XMPP, email, etc. are nice and well defined (yes, even email with all its problems) compared to SIP. SIP works ok-ish within one limited domain and one set of (clients-servers). It does not work between unrelated people. Additionally big internet telephony "supporters" like Cisco will do a lot to make sure your phone works correctly only with their gateway and almost nothing else (voip non-supporters like MS will do the same).
What I was trying to say is that currently - no, we do not have any sane working solution. It's not about setting up and configuration. It simply doesn't work as advertised. It's not distributed (unfortunately) and half of the industry works very hard to prevent it from being distributed (although I wouldn't attribute it to malice).
XMPP/jingle is in a much better position to be the distributed answer. SIP is not.
Ok, I was simply addressing this nonsensical comment:
"I personally would greatly fear a decentralized system like Skype, for many reasons. Peer-to-peer anything comes with its own truckload of problems, and would do more harm here than good (as with the DNS)."
Thank you for mentioning Jingle. I was not aware of its existence.
At less than half of what I would be charged for my regular landline for calls to China, the UK, and NA I think it's fair to give them some slack and let them have a few hours to repair things.
We switched over to Skype as our primary tool for inter-office communication(s) a few years ago. It's been a fun day.
I've actually resorted to sending out e-mails (like it was 2001, hah!)
The lack of distractions is quite nice, though. =) It's amazing how productive everyone seems to be (when we're not complaining about skype being down...)

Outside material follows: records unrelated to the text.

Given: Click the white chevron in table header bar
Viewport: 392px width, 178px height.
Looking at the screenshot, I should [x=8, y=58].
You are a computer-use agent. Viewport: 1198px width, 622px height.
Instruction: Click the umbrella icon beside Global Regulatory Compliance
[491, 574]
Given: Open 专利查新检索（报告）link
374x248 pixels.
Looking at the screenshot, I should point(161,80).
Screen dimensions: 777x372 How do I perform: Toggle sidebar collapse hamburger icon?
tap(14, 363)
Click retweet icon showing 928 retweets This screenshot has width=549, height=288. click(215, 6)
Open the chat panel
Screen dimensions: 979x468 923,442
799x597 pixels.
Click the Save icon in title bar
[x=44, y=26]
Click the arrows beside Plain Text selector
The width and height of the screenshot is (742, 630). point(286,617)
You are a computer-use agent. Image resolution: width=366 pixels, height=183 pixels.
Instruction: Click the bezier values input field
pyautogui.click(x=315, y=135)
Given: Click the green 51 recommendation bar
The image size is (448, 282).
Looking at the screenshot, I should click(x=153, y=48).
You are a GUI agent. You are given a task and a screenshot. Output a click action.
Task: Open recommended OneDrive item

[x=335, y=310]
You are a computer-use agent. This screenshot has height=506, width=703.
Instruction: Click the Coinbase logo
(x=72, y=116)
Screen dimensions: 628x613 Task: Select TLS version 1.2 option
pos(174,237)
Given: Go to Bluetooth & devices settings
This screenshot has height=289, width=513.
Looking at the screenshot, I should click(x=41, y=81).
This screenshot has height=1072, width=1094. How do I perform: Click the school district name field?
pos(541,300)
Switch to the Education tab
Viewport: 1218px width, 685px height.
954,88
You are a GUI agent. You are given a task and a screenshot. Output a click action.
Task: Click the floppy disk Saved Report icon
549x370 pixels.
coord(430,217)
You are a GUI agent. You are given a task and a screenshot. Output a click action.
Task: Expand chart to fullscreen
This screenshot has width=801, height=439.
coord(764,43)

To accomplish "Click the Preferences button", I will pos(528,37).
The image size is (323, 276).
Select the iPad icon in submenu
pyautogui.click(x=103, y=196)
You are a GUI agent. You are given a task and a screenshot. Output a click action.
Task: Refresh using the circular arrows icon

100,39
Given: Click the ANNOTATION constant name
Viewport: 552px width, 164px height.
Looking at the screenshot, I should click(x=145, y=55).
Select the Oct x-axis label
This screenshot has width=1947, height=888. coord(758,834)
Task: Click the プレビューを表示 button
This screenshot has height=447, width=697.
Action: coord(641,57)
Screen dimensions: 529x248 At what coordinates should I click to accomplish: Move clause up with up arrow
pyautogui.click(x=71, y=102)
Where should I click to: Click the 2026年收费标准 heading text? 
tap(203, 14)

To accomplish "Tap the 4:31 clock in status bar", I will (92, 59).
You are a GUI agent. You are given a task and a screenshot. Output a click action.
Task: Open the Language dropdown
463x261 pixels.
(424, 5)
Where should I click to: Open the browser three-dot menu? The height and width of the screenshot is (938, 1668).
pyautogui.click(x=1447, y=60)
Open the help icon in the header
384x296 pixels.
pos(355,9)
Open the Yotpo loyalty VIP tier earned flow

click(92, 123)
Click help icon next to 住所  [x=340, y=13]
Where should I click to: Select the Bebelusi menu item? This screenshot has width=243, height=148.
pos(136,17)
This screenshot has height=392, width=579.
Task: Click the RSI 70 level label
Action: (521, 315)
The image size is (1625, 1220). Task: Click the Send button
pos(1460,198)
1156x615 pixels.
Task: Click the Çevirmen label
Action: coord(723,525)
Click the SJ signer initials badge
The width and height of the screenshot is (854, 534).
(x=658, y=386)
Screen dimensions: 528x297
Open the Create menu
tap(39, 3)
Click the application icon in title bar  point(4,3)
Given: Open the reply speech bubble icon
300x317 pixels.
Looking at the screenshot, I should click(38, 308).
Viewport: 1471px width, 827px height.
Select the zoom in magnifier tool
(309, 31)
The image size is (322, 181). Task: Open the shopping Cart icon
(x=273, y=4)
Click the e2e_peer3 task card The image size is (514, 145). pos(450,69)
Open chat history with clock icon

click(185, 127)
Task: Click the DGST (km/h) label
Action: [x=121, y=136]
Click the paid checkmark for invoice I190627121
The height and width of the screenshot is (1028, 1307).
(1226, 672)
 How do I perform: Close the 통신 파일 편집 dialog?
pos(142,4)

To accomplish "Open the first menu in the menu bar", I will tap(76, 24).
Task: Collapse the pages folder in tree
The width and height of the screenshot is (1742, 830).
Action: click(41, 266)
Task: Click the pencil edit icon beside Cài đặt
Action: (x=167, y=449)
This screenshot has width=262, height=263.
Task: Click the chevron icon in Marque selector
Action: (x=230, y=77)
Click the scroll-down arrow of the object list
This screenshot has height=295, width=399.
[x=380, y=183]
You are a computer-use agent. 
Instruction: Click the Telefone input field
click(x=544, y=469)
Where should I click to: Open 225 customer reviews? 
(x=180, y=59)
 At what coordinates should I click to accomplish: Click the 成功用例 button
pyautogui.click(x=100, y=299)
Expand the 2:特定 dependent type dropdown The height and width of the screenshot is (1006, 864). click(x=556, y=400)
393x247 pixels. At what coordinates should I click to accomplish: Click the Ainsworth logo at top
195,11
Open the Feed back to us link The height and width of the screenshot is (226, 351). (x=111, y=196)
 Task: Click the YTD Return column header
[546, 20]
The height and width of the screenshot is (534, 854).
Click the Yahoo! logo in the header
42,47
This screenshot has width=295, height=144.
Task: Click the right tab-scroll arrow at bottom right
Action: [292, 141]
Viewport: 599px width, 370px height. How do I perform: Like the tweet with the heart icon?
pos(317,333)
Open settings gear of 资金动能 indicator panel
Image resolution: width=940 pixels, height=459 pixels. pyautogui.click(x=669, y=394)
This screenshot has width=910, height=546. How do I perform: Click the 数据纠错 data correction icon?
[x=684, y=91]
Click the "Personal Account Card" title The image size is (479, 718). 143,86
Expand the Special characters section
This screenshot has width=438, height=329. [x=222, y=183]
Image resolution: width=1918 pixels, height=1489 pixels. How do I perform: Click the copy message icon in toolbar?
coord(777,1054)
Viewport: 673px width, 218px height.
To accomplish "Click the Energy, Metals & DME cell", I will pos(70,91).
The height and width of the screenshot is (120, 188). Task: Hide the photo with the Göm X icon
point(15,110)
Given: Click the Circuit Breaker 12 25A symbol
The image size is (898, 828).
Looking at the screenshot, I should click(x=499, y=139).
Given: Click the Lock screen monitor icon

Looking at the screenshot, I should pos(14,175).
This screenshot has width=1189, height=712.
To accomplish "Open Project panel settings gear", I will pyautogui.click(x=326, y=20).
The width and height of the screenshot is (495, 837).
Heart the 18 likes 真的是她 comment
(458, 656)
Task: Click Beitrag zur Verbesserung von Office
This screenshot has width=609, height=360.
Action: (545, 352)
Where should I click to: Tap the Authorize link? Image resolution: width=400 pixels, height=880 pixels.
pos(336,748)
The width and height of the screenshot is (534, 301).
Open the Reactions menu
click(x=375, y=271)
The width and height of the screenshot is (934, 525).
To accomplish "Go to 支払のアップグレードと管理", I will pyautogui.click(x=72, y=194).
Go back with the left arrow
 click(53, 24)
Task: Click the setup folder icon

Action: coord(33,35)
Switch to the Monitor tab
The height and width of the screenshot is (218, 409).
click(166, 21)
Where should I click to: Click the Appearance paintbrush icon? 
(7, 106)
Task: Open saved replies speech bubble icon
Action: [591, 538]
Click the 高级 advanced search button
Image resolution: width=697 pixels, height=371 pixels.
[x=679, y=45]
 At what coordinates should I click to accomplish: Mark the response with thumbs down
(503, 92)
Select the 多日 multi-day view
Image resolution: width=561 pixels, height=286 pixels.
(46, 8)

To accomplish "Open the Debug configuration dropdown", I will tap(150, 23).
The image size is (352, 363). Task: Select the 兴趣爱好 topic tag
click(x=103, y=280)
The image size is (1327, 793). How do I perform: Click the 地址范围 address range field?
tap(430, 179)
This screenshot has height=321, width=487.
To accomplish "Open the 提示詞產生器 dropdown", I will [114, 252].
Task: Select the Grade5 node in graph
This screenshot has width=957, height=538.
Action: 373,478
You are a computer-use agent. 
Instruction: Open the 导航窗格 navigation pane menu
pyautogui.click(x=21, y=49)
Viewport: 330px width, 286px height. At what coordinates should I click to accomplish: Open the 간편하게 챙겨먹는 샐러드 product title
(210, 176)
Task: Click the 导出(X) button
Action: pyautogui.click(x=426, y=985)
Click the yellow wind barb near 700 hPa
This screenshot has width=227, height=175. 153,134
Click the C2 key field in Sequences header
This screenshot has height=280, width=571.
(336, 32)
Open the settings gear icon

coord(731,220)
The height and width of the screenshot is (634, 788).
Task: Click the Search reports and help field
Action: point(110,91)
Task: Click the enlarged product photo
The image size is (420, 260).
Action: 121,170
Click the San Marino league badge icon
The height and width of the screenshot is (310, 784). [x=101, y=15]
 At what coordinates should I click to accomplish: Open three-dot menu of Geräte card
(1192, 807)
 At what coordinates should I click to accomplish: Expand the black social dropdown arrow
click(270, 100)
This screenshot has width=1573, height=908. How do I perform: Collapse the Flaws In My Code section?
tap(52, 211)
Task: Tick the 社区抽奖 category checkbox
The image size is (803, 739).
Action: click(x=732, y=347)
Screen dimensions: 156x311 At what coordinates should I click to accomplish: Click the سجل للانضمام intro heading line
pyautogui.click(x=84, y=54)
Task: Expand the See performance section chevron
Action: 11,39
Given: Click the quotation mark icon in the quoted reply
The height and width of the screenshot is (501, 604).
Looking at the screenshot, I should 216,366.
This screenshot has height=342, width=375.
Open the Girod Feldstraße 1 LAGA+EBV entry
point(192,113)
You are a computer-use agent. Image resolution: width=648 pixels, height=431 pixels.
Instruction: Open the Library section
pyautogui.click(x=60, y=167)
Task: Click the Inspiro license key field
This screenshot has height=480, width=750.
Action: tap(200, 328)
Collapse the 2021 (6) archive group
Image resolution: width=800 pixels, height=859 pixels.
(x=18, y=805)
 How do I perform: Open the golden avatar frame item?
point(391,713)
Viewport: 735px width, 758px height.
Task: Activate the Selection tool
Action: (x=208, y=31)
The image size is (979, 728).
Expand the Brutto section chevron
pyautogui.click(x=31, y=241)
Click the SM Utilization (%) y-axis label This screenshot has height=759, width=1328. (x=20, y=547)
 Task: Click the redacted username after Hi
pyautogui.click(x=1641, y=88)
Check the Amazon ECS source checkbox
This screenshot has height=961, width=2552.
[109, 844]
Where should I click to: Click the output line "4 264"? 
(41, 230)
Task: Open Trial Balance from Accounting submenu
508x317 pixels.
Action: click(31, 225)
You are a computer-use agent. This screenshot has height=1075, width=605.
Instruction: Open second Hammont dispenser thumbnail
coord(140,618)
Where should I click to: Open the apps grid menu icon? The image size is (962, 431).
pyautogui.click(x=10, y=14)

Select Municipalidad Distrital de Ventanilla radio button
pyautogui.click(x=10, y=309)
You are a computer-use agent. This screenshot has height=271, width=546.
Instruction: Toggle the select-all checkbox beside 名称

A tweet doing the rounds is "Julian Assange is trying to make a private phone call so they took down Skype."
I dont pay for skype so I cant really complain if its down. But what about those who pay? I would be really pissed if I had a ton of skype credit and couldn't call.
Haven't searched much yet - does this have anything to do with the Skype protocol encryption being cracked and the people responsible leaking POC code before they release it to the world this month at 27C3?
It was already released back in August. I don't understand why you're getting downvoted, though; it must have been a very valid concern before Skype made any announcements.
Heh, well it's going to be a concern again after this month. IIRC they said they are going to release a more complete tool to let you explore the Skype network in general (besides just decoding packets for sniffing). In theory you can penetrate corporate networks wherever there is a Skype client running, and if they found a bug in an old version of Skype it's possible they could send a worm through the network and take out a lot of machines.
But maybe it is more likely that it was just an innocent bug. I just asked the question because it seemed like a big coincidence that Skype should go down right before these guys do a big exposee on the protocol and encryption.